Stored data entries
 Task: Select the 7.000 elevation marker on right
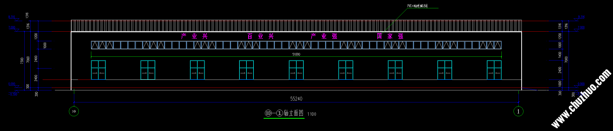pos(581,27)
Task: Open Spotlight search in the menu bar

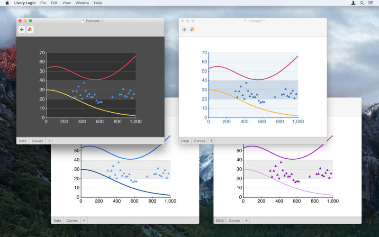Action: pos(362,3)
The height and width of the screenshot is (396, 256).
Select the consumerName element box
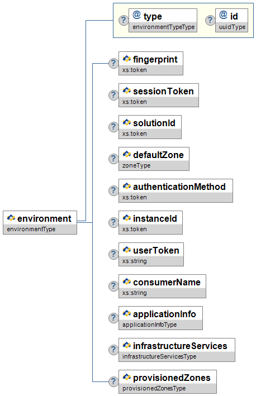click(162, 286)
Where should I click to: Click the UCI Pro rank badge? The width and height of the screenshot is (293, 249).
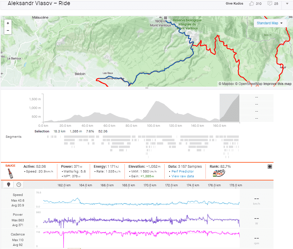[x=219, y=173]

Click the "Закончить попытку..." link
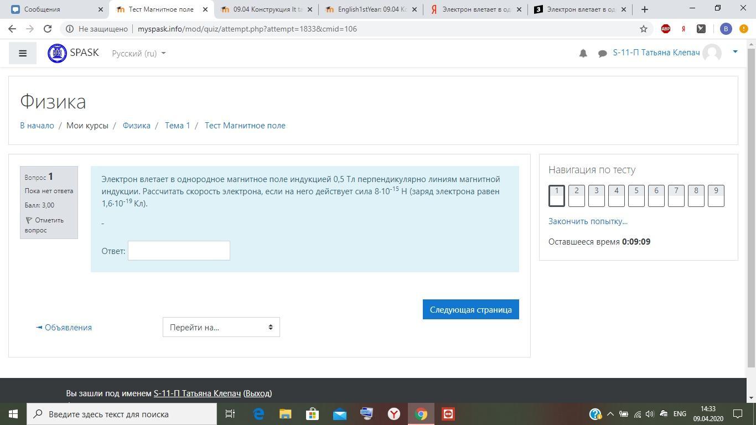(x=588, y=221)
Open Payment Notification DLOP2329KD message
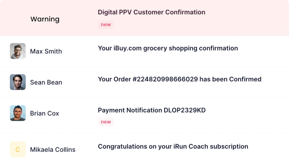 151,110
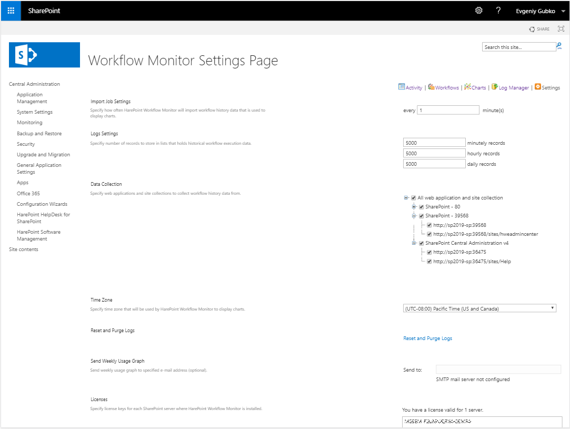The image size is (570, 429).
Task: Open the settings gear menu
Action: [x=478, y=11]
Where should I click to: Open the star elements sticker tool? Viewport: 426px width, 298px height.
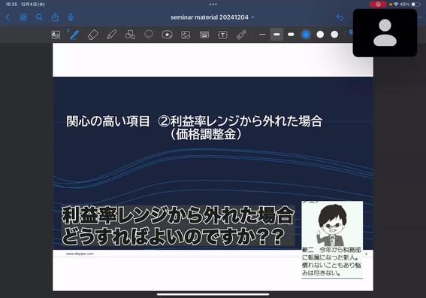[167, 35]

**TASK STATEMENT**. Each record above should be duplicated word for word, with no pictures included.

**TASK SOLUTION**.
 Task: Select the 7.000 elevation marker on right
pos(581,27)
Task: Open Spotlight search in the menu bar

Action: pos(362,3)
The height and width of the screenshot is (396, 256).
Select the consumerName element box
click(162, 286)
Where should I click to: Click the UCI Pro rank badge? The width and height of the screenshot is (293, 249).
[x=219, y=173]

Click the "Закончить попытку..." link
(x=588, y=221)
Open Payment Notification DLOP2329KD message
 151,110
The image size is (570, 429).
Task: Open the settings gear menu
Action: [x=478, y=11]
Where should I click to: Open the star elements sticker tool? Viewport: 426px width, 298px height.
[167, 35]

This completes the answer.